=== WHAT TO DO ===
Output the data verbatim, with nothing added or dropped.

=== SOURCE INFORMATION ===
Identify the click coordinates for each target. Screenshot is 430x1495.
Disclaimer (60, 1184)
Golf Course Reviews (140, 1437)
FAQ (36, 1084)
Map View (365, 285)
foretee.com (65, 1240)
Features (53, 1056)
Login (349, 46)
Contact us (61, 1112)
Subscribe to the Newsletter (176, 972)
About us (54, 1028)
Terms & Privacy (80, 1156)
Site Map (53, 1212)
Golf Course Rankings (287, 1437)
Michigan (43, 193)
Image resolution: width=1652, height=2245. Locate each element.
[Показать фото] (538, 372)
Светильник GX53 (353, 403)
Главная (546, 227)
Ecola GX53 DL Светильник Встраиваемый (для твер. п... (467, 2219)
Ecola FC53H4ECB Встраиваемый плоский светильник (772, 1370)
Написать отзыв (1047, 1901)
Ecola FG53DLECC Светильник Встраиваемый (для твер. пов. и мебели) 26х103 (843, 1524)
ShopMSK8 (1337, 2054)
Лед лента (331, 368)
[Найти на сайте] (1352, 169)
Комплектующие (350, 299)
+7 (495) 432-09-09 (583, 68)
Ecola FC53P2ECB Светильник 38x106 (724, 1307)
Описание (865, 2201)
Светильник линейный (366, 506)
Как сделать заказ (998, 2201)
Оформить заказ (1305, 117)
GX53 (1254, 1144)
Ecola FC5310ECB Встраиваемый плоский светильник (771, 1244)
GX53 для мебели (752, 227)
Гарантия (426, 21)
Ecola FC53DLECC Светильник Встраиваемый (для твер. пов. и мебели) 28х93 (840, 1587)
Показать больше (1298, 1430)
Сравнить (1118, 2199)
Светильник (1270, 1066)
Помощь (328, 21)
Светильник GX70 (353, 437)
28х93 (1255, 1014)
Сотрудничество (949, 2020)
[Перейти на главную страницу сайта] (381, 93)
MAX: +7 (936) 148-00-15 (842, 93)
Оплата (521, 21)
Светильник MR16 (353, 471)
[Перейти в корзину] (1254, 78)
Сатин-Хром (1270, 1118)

=== FINAL ANSWER ===
Identify the click coordinates for each target. Screenshot is 430x1495.
Disclaimer (60, 1184)
Golf Course Reviews (140, 1437)
FAQ (36, 1084)
Map View (365, 285)
foretee.com (65, 1240)
Features (53, 1056)
Login (349, 46)
Contact us (61, 1112)
Subscribe to the Newsletter (176, 972)
About us (54, 1028)
Terms & Privacy (80, 1156)
Site Map (53, 1212)
Golf Course Rankings (287, 1437)
Michigan (43, 193)
Image resolution: width=1652, height=2245. Locate each element.
[Показать фото] (538, 372)
Светильник GX53 (353, 403)
Главная (546, 227)
Ecola GX53 DL Светильник Встраиваемый (для твер. п... (467, 2219)
Ecola FC53H4ECB Встраиваемый плоский светильник (772, 1370)
Написать отзыв (1047, 1901)
Ecola FG53DLECC Светильник Встраиваемый (для твер. пов. и мебели) 26х103 (843, 1524)
ShopMSK8 (1337, 2054)
Лед лента (331, 368)
[Найти на сайте] (1352, 169)
Комплектующие (350, 299)
+7 (495) 432-09-09 (583, 68)
Ecola FC53P2ECB Светильник 38x106 (724, 1307)
Описание (865, 2201)
Светильник линейный (366, 506)
Как сделать заказ (998, 2201)
Оформить заказ (1305, 117)
GX53 (1254, 1144)
Ecola FC5310ECB Встраиваемый плоский светильник (771, 1244)
GX53 для мебели (752, 227)
Гарантия (426, 21)
Ecola FC53DLECC Светильник Встраиваемый (для твер. пов. и мебели) 28х93 (840, 1587)
Показать больше (1298, 1430)
Сравнить (1118, 2199)
Светильник (1270, 1066)
Помощь (328, 21)
Светильник GX70 (353, 437)
28х93 (1255, 1014)
Сотрудничество (949, 2020)
[Перейти на главную страницу сайта] (381, 93)
MAX: +7 (936) 148-00-15 (842, 93)
Оплата (521, 21)
Светильник MR16 (353, 471)
[Перейти в корзину] (1254, 78)
Сатин-Хром (1270, 1118)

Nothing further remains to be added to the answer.